Key Differences Between Divalproex ER and DR
- Divalproex ER is taken once daily, typically at bedtime, providing steady drug levels over 24 hours, which improves adherence and may reduce side effects.
- Divalproex DR (also called Depakote) is usually taken twice daily with meals because food enhances absorption.
- When converting from DR to ER formulation, the total daily dose remains the same, but is given as a single dose.
- ER formulations may cause fewer gastrointestinal side effects and have less peak-to-trough fluctuation in drug levels.
Considerations for Choosing Between ER and DR Formulations
- Patient preference: ER formulations may be preferred by patients due to the convenience of once-daily dosing.

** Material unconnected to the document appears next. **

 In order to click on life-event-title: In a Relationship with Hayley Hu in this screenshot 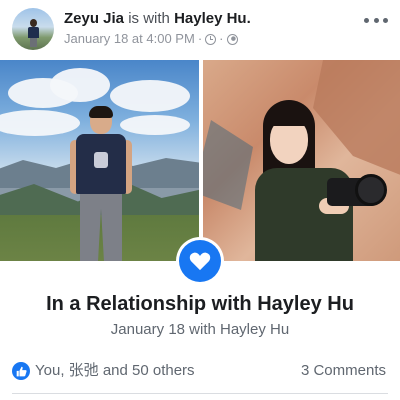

- Adherence concerns: ER formulations may improve adherence due to the simplicity of the dosing regimen.
- Side effect profiles: ER formulations may have a more favorable side effect profile, with reduced gastrointestinal side effects and less peak-to-trough fluctuation in drug levels.
- Insurance coverage: The choice between ER and DR formulations may also depend on insurance coverage and cost considerations.
Evidence Supporting the Use of Divalproex ER
- A study published in 2009 found that once-daily dosing is appropriate for extended-release divalproex, but not for enteric-coated, delayed-release divalproex 3.
- Another study published in 2004 found that divalproex ER is associated with superior tolerability and improved seizure control compared to divalproex DR 2.
- A study published in 2003 found that switching psychiatric patients from a delayed-release to an extended-release formulation of divalproex sodium is safe and effective 4.